● Task objective:
Within the material below, locate the line with "websoft marketing (487, 1726)" and the line with "Šály (102, 637)", then return those two lines and all lines between them, exactly as written.

Provided data section start

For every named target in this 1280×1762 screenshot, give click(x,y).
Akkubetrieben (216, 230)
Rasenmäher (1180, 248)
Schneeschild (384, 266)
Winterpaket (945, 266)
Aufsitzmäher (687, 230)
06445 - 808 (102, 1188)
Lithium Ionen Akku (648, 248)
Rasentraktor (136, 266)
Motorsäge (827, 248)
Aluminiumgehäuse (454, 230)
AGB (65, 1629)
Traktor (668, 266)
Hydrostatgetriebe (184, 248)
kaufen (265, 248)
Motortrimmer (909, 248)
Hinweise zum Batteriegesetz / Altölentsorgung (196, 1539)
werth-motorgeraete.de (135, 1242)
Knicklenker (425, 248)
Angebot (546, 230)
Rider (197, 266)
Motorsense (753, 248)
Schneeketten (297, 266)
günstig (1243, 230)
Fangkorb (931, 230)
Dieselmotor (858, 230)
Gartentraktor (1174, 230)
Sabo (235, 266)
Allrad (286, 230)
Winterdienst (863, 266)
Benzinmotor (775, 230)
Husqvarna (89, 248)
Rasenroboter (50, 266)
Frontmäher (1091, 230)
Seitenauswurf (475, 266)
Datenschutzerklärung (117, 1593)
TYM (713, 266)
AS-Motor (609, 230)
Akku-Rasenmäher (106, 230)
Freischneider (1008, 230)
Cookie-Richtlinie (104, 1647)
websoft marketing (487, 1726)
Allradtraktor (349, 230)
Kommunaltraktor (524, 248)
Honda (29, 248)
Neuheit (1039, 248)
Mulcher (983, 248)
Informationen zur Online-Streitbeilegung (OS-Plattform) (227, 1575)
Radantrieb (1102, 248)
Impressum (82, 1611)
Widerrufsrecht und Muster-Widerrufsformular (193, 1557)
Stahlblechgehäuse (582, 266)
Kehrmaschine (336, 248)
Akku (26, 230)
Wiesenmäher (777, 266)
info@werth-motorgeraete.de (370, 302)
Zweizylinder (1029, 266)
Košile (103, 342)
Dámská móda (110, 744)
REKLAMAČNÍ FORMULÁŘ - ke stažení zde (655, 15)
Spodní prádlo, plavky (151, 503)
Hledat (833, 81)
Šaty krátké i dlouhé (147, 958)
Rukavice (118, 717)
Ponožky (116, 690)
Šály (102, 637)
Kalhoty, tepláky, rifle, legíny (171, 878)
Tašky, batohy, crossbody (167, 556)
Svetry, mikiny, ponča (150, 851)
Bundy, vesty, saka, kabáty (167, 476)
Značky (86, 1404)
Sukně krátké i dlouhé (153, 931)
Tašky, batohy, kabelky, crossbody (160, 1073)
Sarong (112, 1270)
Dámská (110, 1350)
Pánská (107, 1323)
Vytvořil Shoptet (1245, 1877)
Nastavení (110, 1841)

Provided data section end

● Solution:
websoft marketing (487, 1726)
Allradtraktor (349, 230)
Kommunaltraktor (524, 248)
Honda (29, 248)
Neuheit (1039, 248)
Mulcher (983, 248)
Informationen zur Online-Streitbeilegung (OS-Plattform) (227, 1575)
Radantrieb (1102, 248)
Impressum (82, 1611)
Widerrufsrecht und Muster-Widerrufsformular (193, 1557)
Stahlblechgehäuse (582, 266)
Kehrmaschine (336, 248)
Akku (26, 230)
Wiesenmäher (777, 266)
info@werth-motorgeraete.de (370, 302)
Zweizylinder (1029, 266)
Košile (103, 342)
Dámská móda (110, 744)
REKLAMAČNÍ FORMULÁŘ - ke stažení zde (655, 15)
Spodní prádlo, plavky (151, 503)
Hledat (833, 81)
Šaty krátké i dlouhé (147, 958)
Rukavice (118, 717)
Ponožky (116, 690)
Šály (102, 637)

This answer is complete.